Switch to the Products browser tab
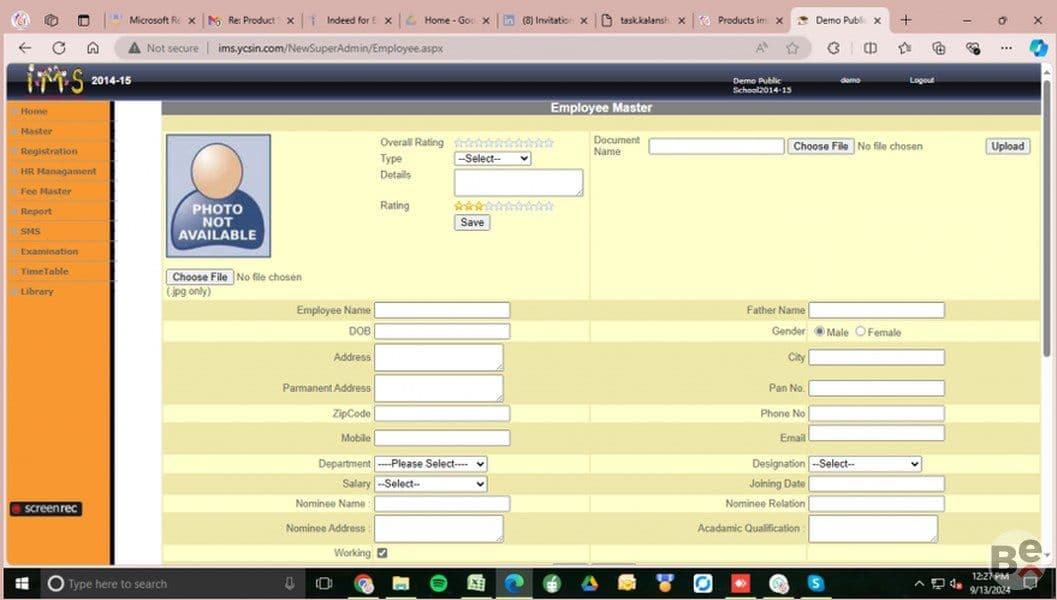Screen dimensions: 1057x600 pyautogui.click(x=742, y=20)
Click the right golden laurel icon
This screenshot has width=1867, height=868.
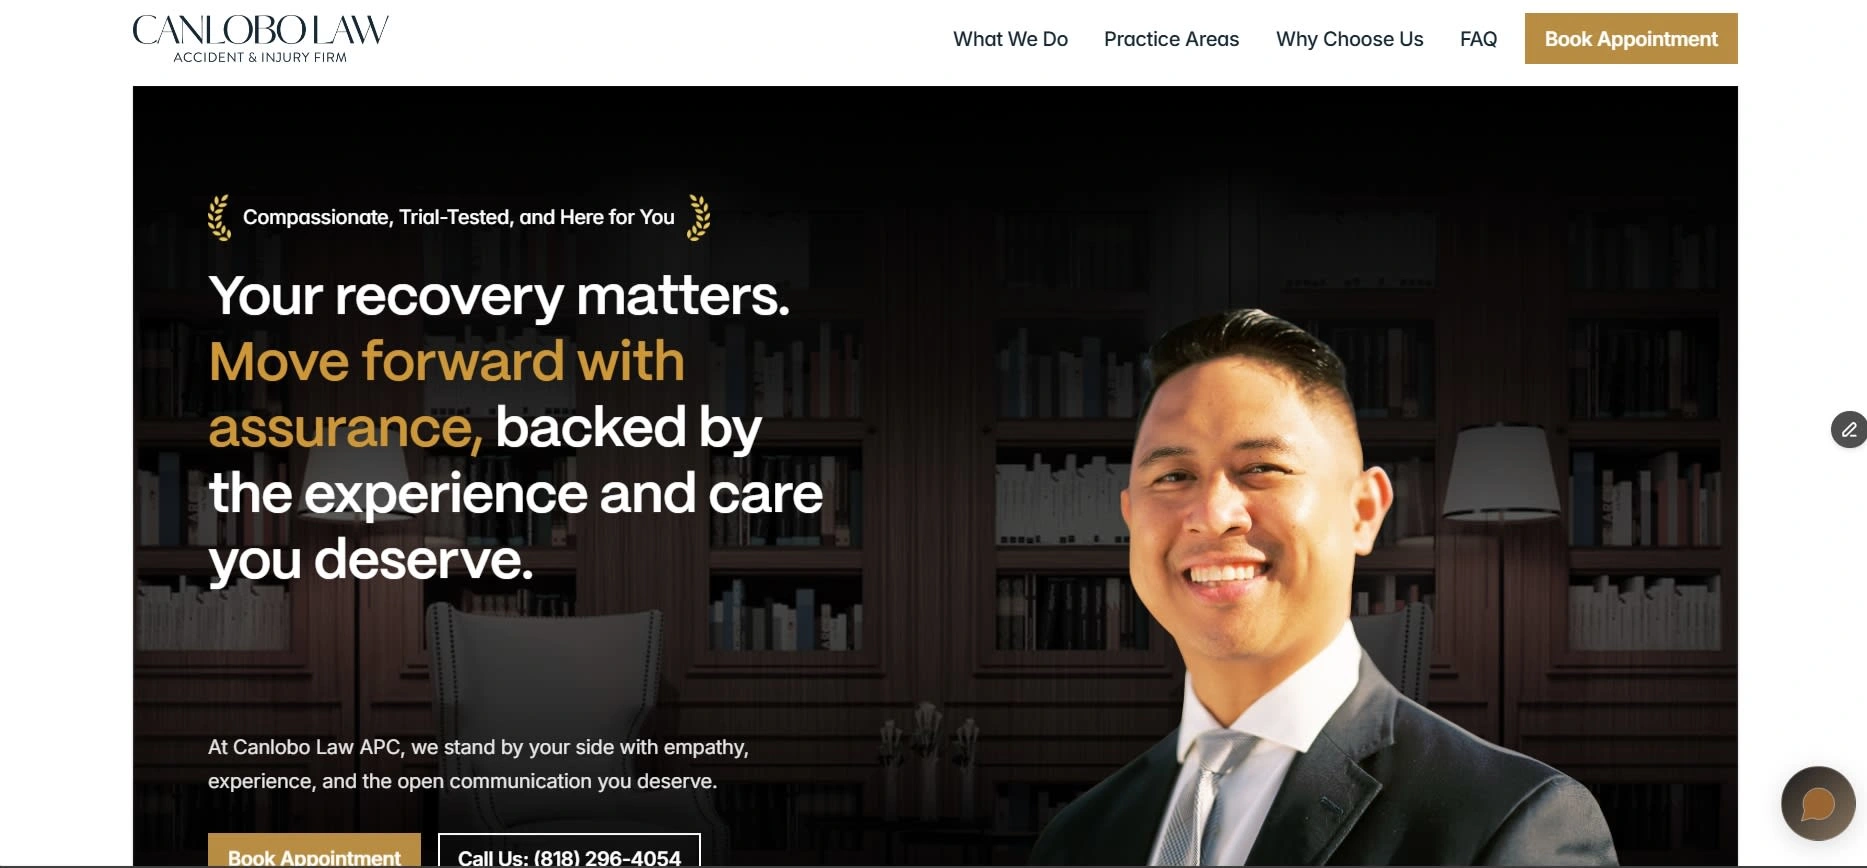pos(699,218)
● ● ●
Each entry, word for word, belongs in your answer; each picture does not.

Problem solution:
Switch to the Products browser tab
Screen dimensions: 1057x600 pyautogui.click(x=742, y=20)
Click the right golden laurel icon
This screenshot has width=1867, height=868.
pos(699,218)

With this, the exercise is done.